**REQUIRED ACTION:** Would you please copy the part of the material below that opens with the line containing "[Menu mobile] (27, 37)" and closes with the line containing "[Quick View for Flyboard®"? Copy it exactly, and only it.

**SUPPLIED MATERIAL:**
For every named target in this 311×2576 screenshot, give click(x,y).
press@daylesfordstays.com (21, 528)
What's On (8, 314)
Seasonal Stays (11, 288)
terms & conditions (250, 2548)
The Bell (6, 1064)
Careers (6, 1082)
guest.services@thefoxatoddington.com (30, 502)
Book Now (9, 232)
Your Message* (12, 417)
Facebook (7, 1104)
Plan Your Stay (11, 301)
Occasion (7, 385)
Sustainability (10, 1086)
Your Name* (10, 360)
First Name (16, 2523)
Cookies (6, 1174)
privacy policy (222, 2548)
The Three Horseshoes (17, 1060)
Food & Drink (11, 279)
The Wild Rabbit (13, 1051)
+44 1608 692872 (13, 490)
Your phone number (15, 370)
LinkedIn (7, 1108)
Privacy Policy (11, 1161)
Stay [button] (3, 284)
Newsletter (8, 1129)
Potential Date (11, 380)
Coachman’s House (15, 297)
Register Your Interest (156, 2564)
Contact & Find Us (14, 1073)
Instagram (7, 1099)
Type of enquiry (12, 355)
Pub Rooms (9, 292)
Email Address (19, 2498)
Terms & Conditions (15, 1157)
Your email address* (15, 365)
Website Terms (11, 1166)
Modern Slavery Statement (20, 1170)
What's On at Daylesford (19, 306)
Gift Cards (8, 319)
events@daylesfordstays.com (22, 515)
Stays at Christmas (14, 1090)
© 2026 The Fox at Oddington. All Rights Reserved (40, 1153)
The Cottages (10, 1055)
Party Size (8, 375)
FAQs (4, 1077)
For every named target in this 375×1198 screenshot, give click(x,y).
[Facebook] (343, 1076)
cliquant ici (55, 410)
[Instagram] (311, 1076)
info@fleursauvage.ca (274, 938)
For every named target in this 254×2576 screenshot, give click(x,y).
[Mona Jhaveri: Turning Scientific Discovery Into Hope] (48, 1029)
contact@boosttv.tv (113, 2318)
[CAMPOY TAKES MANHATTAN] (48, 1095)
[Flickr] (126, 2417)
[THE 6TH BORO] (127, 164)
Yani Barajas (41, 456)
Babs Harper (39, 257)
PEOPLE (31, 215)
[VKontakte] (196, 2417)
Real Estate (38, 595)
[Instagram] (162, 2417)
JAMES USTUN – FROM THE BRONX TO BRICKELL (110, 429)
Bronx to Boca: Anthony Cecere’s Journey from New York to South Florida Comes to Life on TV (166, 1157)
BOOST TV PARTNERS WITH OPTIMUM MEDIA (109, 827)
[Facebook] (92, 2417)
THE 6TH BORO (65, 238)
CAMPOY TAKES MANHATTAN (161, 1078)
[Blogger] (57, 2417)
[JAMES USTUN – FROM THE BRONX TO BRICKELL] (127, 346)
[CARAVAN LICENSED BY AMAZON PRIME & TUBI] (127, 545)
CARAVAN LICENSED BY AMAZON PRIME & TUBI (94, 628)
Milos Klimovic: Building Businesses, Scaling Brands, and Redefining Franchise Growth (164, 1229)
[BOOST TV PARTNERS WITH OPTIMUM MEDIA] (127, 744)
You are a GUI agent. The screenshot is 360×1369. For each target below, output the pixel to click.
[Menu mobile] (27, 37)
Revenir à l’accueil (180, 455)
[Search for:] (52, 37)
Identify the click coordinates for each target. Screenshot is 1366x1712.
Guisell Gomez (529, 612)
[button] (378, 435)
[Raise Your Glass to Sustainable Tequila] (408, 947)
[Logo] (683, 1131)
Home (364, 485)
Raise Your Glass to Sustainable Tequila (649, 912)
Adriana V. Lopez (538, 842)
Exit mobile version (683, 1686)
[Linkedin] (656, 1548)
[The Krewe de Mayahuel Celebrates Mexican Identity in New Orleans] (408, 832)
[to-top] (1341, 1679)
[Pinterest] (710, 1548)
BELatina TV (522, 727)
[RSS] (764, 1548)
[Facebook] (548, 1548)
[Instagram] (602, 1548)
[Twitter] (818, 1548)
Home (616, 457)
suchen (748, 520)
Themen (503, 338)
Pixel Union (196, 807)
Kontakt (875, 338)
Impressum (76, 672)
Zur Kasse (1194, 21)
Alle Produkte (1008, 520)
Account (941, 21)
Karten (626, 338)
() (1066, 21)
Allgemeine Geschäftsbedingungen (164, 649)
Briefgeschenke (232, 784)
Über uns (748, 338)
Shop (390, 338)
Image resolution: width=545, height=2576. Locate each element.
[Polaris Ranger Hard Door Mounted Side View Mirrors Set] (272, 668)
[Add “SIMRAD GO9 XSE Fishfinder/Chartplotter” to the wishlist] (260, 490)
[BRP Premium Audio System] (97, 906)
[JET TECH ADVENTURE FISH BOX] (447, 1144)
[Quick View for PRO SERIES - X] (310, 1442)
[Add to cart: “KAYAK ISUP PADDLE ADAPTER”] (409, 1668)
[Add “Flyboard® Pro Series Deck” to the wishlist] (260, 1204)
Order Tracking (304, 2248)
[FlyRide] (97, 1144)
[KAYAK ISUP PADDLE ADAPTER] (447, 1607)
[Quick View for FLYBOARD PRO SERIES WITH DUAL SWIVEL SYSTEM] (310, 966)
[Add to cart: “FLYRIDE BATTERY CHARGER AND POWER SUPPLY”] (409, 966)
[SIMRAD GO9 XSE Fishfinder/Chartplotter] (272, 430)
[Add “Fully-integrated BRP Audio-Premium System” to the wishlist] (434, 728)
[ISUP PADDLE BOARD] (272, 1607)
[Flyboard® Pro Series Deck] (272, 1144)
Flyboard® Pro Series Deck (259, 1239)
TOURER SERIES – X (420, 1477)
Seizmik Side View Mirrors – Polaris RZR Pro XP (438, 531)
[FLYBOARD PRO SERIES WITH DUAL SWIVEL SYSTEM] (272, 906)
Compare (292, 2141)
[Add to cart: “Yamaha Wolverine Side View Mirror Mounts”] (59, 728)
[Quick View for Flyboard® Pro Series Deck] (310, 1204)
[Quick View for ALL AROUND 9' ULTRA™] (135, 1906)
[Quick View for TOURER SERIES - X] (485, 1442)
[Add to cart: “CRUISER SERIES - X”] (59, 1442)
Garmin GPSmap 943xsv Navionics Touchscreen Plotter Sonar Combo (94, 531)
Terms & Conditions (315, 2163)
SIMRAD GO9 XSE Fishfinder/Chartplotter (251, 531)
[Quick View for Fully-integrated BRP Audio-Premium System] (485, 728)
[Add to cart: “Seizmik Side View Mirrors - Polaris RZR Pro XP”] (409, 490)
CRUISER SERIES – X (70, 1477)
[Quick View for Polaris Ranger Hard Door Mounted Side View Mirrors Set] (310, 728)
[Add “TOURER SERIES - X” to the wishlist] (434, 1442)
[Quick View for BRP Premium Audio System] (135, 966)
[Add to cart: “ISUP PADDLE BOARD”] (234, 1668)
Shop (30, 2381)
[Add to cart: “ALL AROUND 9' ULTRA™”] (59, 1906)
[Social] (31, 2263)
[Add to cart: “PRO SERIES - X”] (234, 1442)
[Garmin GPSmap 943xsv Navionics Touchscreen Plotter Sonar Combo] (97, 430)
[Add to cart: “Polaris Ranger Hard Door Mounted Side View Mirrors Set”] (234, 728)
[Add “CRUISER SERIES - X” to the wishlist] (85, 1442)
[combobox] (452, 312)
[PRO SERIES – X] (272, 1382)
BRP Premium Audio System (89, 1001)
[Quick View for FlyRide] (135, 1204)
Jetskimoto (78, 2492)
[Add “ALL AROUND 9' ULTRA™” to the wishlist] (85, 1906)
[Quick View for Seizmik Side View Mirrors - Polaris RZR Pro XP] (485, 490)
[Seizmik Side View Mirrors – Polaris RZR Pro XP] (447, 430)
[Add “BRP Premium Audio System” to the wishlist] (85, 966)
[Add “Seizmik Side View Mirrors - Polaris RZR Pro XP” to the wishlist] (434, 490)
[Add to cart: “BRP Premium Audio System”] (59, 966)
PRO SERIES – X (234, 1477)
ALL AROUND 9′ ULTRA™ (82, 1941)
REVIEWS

**YOUR SOLUTION:**
[Menu mobile] (27, 37)
Revenir à l’accueil (180, 455)
[Search for:] (52, 37)
Identify the click coordinates for each target. Screenshot is 1366x1712.
Guisell Gomez (529, 612)
[button] (378, 435)
[Raise Your Glass to Sustainable Tequila] (408, 947)
[Logo] (683, 1131)
Home (364, 485)
Raise Your Glass to Sustainable Tequila (649, 912)
Adriana V. Lopez (538, 842)
Exit mobile version (683, 1686)
[Linkedin] (656, 1548)
[The Krewe de Mayahuel Celebrates Mexican Identity in New Orleans] (408, 832)
[to-top] (1341, 1679)
[Pinterest] (710, 1548)
BELatina TV (522, 727)
[RSS] (764, 1548)
[Facebook] (548, 1548)
[Instagram] (602, 1548)
[Twitter] (818, 1548)
Home (616, 457)
suchen (748, 520)
Themen (503, 338)
Pixel Union (196, 807)
Kontakt (875, 338)
Impressum (76, 672)
Zur Kasse (1194, 21)
Alle Produkte (1008, 520)
Account (941, 21)
Karten (626, 338)
() (1066, 21)
Allgemeine Geschäftsbedingungen (164, 649)
Briefgeschenke (232, 784)
Über uns (748, 338)
Shop (390, 338)
Image resolution: width=545, height=2576. Locate each element.
[Polaris Ranger Hard Door Mounted Side View Mirrors Set] (272, 668)
[Add “SIMRAD GO9 XSE Fishfinder/Chartplotter” to the wishlist] (260, 490)
[BRP Premium Audio System] (97, 906)
[JET TECH ADVENTURE FISH BOX] (447, 1144)
[Quick View for PRO SERIES - X] (310, 1442)
[Add to cart: “KAYAK ISUP PADDLE ADAPTER”] (409, 1668)
[Add “Flyboard® Pro Series Deck” to the wishlist] (260, 1204)
Order Tracking (304, 2248)
[FlyRide] (97, 1144)
[KAYAK ISUP PADDLE ADAPTER] (447, 1607)
[Quick View for FLYBOARD PRO SERIES WITH DUAL SWIVEL SYSTEM] (310, 966)
[Add to cart: “FLYRIDE BATTERY CHARGER AND POWER SUPPLY”] (409, 966)
[SIMRAD GO9 XSE Fishfinder/Chartplotter] (272, 430)
[Add “Fully-integrated BRP Audio-Premium System” to the wishlist] (434, 728)
[ISUP PADDLE BOARD] (272, 1607)
[Flyboard® Pro Series Deck] (272, 1144)
Flyboard® Pro Series Deck (259, 1239)
TOURER SERIES – X (420, 1477)
Seizmik Side View Mirrors – Polaris RZR Pro XP (438, 531)
[FLYBOARD PRO SERIES WITH DUAL SWIVEL SYSTEM] (272, 906)
Compare (292, 2141)
[Add to cart: “Yamaha Wolverine Side View Mirror Mounts”] (59, 728)
[Quick View for Flyboard® Pro Series Deck] (310, 1204)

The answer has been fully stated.